There are some remarkable links between the creation story and the last week of Jesus' life. On the first day of the week, God begins creation. On the first day of His last week - Palm Sunday - Jesus enters Jerusalem. On days two to five, according to Genesis, God continues to work, creating and then populating his creation. In the same way Jesus continues His ministry of teaching and healing in the Temple, the place that spoke most powerfully to the covenant people of God's presence on earth. On the sixth day God completes his work by creating the first Adam, the expression of his love, hope and purpose. But on His sixth day, the second Adam, Jesus, who as Son of Man is the fullest expression of God's hopes for humanity, is cut off, abandoned and destroyed. 

Finally, on the seventh day, the Sabbath, God rests from the creation. And Jesus too spends the holiest Shabbat in the calendar resting in the stillness of the tomb. His rest is not from the work of creating the world, but from the work of redeeming it. The implication is clear: it is a restatement of the primordial rhythm of work and rest. The God who created everything rested from his labours on the seventh day. the Lord who redeems everything rested from his dreadful labours on the seventh day. The world has been re-created, nothing less, through what Jesus has done.
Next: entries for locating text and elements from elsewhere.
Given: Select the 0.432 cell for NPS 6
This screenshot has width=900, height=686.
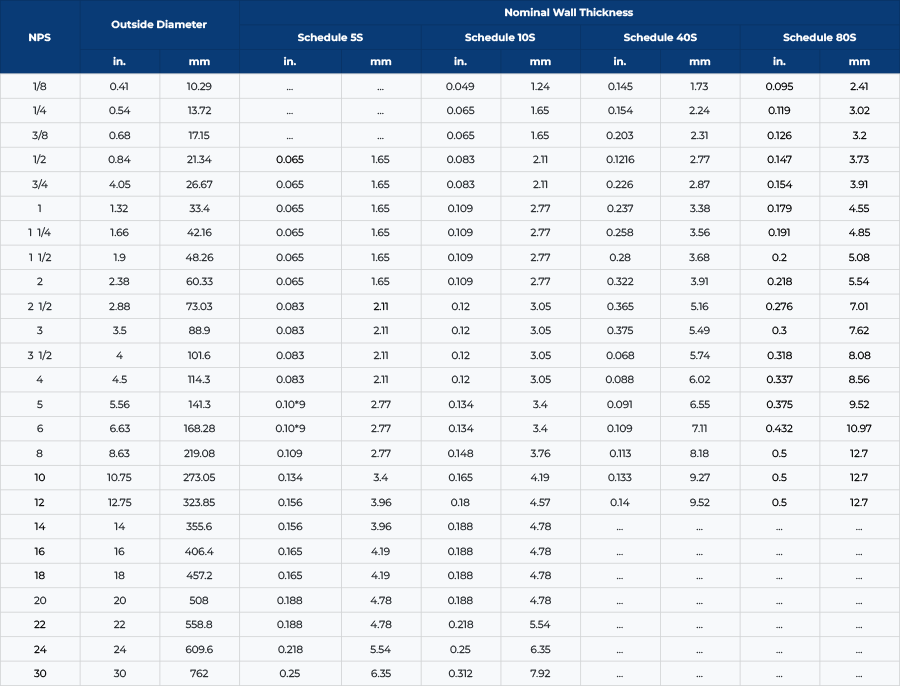Looking at the screenshot, I should click(779, 428).
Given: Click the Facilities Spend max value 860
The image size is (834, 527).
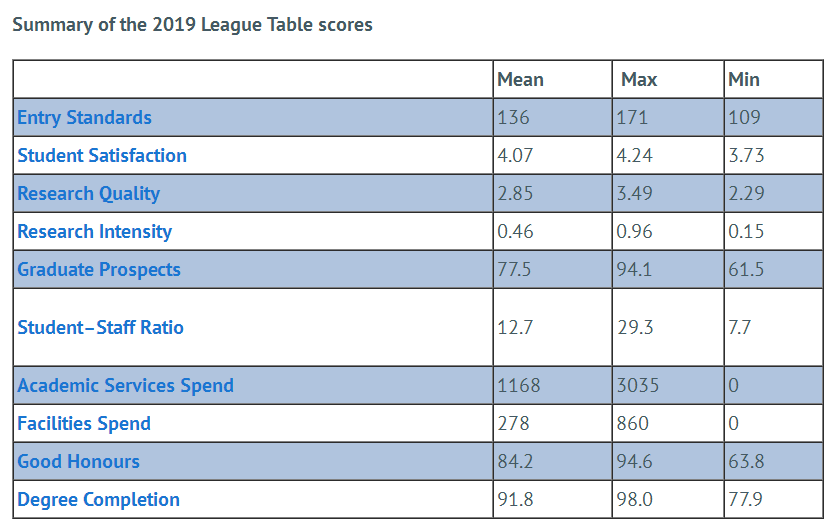Looking at the screenshot, I should (633, 424).
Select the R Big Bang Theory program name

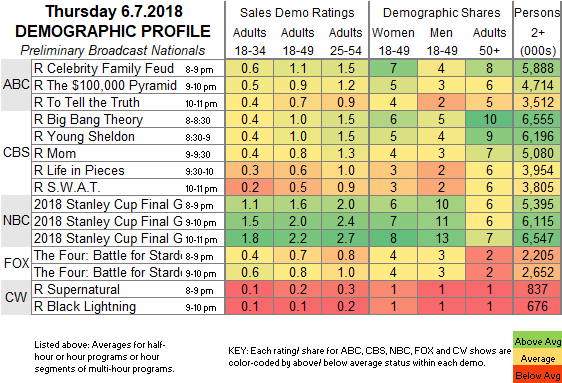coord(89,120)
Old Testament scholars will recall though that there are two traditions about the Shabbat rest in Scripture. The Exodus 20 version goes back to Genesis and the pattern of creation work and rest, but the Deuteronomy 5 version goes back to Exodus. It tells us that the reason for Shabbat rest is because you were once slaves in Egypt, but now you rest to demonstrate that you are no longer under slavery. The Shabbat resting of Jesus in the tomb shows us that our slavery to sin is over. Its power is broken and its hold on us has been destroyed.

The book of Hebrews teaches in chapter 4 that this Sabbath rest is something that all Christians enter into by virtue of being in Christ. True Sabbath rest is therefore found in Christ, through His death and burial, not in outward observances. The great acts of salvation which Jesus carried out for us are at work in every Christian because we belong to Him. We are probably used to thinking about the crucifixion in this way - "We have been crucified with Christ" says Galatians - and about the resurrection - "We have been raised with Him" says Ephesians. But it also appears that we should consider ourselves dead and buried with Him:
  • Romans 6:3-4 says: Don't you know that all of you who were baptised into Christ Jesus were baptised into His death? We were therefore buried with Him through baptism into death.
  • Colossians 3:3 says: For you died, and your life is now hidden with Christ in God.
  • Romans 6 again: Count yourselves therefore dead to sin, but alive to God.
It all sounds a bit grim, doesn't it? We're supposed to be the walking dead! But there is an up side.
  • A dead person can no longer be condemned or punished. They have already paid the ultimate price. We too, as those who have died with Christ, are no longer under any condemnation.
  • A dead person no longer has worries about how they look or what people think of them. If we die with Christ we are freed from the anxieties brought on by our insecure egos.
  • A dead person has nothing left to lose because his possessions no longer mean anything to him. If we have died with Christ then we have surrendered everything into His hands. Nothing can hold us back. We are free.
  • A dead person is at peace, no longer troubled by the world.
But the best part of all in being dead with Christ is that through it we are alive to God! We can drink in His presence and His love as never before! All the things that stood between us have been done away with - they've been put to death!


The trouble is, if you're like me, you know you're supposed to be dead, but you're still kicking! Perhaps it would help us to spend some more time thinking of Jesus, and resting with Him in His quiet tomb. Let's do that for a few minutes today.